# Big Data Management Project 1:
## Analyzing New York City Taxi Data

In [1]:
!pip install shapely

Collecting shapely
  Using cached shapely-2.0.7-cp311-cp311-manylinux_2_17_x86_64.manylinux2014_x86_64.whl.metadata (6.8 kB)
Using cached shapely-2.0.7-cp311-cp311-manylinux_2_17_x86_64.manylinux2014_x86_64.whl (2.5 MB)
Installing collected packages: shapely
Successfully installed shapely-2.0.7


In [2]:
from pyspark.sql import SparkSession
from pyspark.sql.functions import udf, unix_timestamp, col, lag, avg, lead, count, sum as spark_sum, floor
from pyspark.sql.types import StructType, StructField, StringType, IntegerType, TimestampType, DoubleType
from pyspark.sql.window import Window

import json
import time

from shapely.geometry import shape, Point

In [3]:
spark = (SparkSession.builder
                    .appName('BDM_Project1')
                    .enableHiveSupport()
                    .getOrCreate()
        )

### NYC Borough Data

In [4]:
with open('input/nyc-boroughs.geojson') as f:
    geo_data = json.load(f)

# Broadcasting data to workers
broadcast_geo_data = spark.sparkContext.broadcast(geo_data)

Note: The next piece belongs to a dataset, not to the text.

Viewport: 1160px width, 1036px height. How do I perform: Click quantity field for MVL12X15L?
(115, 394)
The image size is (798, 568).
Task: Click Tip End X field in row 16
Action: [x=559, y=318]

# Creating a dictionary of borough codes and polygons within the borough
polygons = {}
b_names = {} # borough names by code

for feature in broadcast_geo_data.value['features']:

    code = feature['properties']['boroughCode']
    name = feature['properties']['borough']

    if code not in polygons:
        polygons[code] = []
        b_names[code] = name

    polygons[code].append(shape(feature['geometry']))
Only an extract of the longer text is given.